_Apply what you read_.
1. In the passage on emission-line sources, copy word for word the part that begins at "Given that coverage, I" and stops after "and supernova remnants).".
2. Decide whether each statement agrees with the passage on emission-line sources. Answer yes or no and quote the words that decide it.
(a) HII regions are treated in this chapter as the baseline source of emission lines.
(b) The chapter gives particular weight to emission lines whose rest wavelengths fall in the near-infrared.
(c) Supernova remnants are among the nebular sources the chapter will cover.

_Source document_.
┄┄┄┄┄┄

Ultimately, the overwhelming majority of emission-line sources in the Universe are “galactic sources” - meaning discrete objects located within a particular galaxy (rather than some global property of a galaxy or some source not located in a galaxy). However, the most common of these, HII regions, are so ubiquitous that they are being covered elsewhere in this volume as the “baseline” source of emission lines. In addition, most of the other chapters are devoted to line emission either integrated over entire galaxies (or significant portions thereof) or from active galactic nuclei.
Given that coverage, I will focus this chapter primarily on “stellar” sources of line emission in the Milky Way other than HII regions - including young stellar objects, massive and/or evolved stars, and stellar remnants (planetary nebulae, supernova remnants, and accreting compact objects in binary systems). I will also put considerable emphasis on emission lines with rest wavelengths in the near-infrared waveband, due to the importance of this waveband for probing the dusty planar regions of the Milky Way where most of these sources are to be found.
In the sections below, I will begin with a review of important diagnostic optical emission lines and a more-detailed overview of key (rest-wavelength) infrared emission lines. I will then move on to “nebular” sources of emission lines (omitting HII regions, but including planetary nebulae and supernova remnants).

┄┄┄┄┄┄

_Information shown_.

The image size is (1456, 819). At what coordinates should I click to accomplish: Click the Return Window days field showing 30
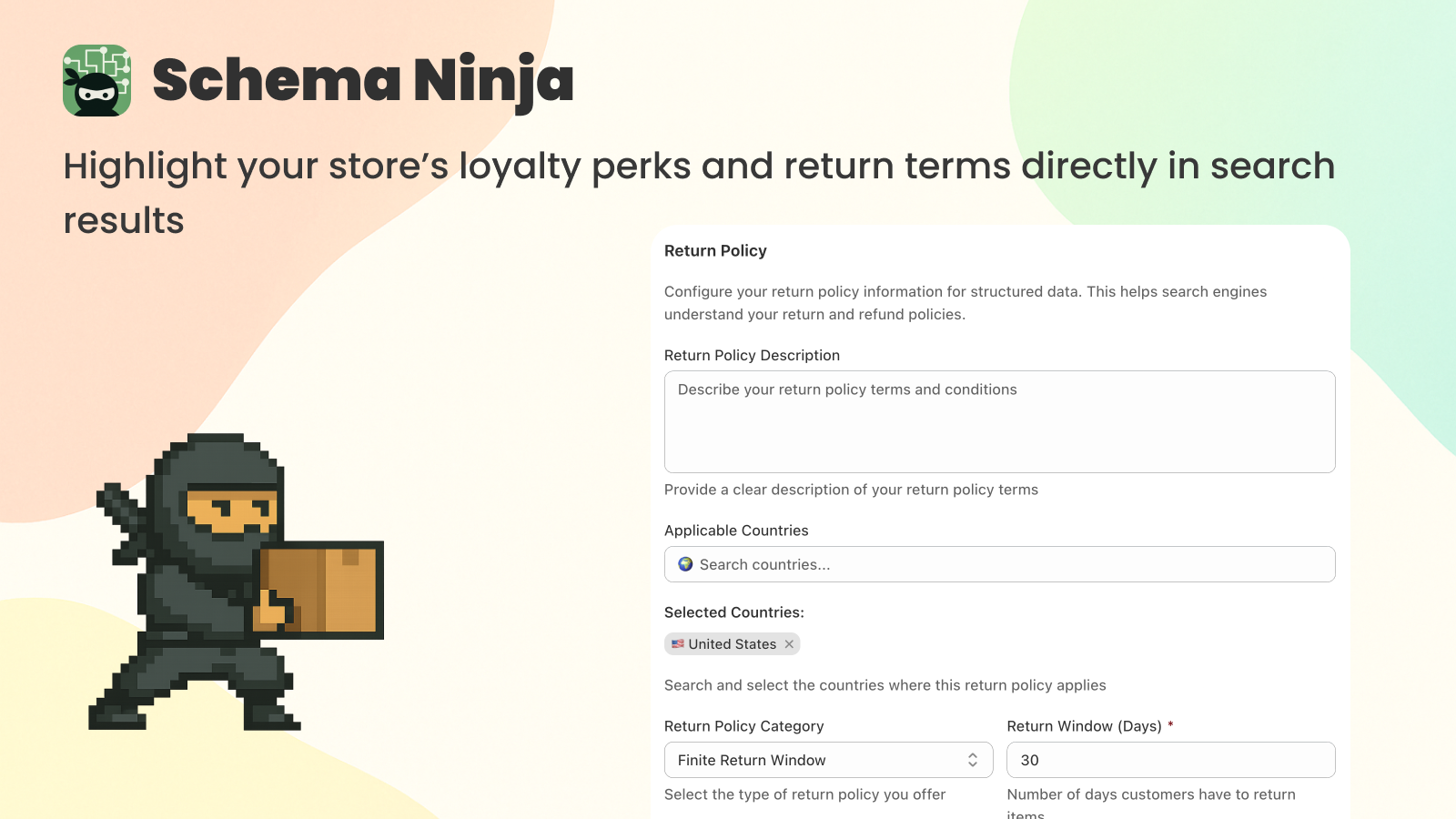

┄┄┄┄┄┄

_Answers_.
1.
Given that coverage, I will focus this chapter primarily on “stellar” sources of line emission in the Milky Way other than HII regions - including young stellar objects, massive and/or evolved stars, and stellar remnants (planetary nebulae, supernova remnants, and accreting compact objects in binary systems). I will also put considerable emphasis on emission lines with rest wavelengths in the near-infrared waveband, due to the importance of this waveband for probing the dusty planar regions of the Milky Way where most of these sources are to be found.
In the sections below, I will begin with a review of important diagnostic optical emission lines and a more-detailed overview of key (rest-wavelength) infrared emission lines. I will then move on to “nebular” sources of emission lines (omitting HII regions, but including planetary nebulae and supernova remnants).

2.
(a) No: "they are being covered elsewhere in this volume"
(b) Yes: "I will also put considerable emphasis on emission lines with rest wavelengths in the near-infrared waveband"
(c) Yes: "omitting HII regions, but including planetary nebulae and supernova remnants"